▶ **WHAT THIS TASK INVOLVES**: What is needed here is an exact repetition of the records below, beginning at the line that has "You are a computer-use agent." and stopping after the line that has "Click the red".

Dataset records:
Segment Open
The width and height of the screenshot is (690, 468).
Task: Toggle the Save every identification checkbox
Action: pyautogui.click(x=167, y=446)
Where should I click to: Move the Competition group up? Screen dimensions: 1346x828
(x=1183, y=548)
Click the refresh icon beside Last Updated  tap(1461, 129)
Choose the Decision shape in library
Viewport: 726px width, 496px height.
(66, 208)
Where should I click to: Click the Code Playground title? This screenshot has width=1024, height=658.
Segment Closed
Segment Open
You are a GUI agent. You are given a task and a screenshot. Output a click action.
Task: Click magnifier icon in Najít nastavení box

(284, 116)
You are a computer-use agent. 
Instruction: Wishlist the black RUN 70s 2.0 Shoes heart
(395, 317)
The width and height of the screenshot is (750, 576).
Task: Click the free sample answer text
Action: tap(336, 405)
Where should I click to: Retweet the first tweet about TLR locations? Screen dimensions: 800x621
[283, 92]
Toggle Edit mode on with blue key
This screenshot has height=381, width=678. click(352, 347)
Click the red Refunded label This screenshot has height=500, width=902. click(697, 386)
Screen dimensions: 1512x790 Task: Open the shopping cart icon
Segment Closed
▶ **YOUR SOLUTION**:
You are a computer-use agent. 
Instruction: Wishlist the black RUN 70s 2.0 Shoes heart
(395, 317)
The width and height of the screenshot is (750, 576).
Task: Click the free sample answer text
Action: tap(336, 405)
Where should I click to: Retweet the first tweet about TLR locations? Screen dimensions: 800x621
[283, 92]
Toggle Edit mode on with blue key
This screenshot has height=381, width=678. click(352, 347)
Click the red Refunded label This screenshot has height=500, width=902. click(697, 386)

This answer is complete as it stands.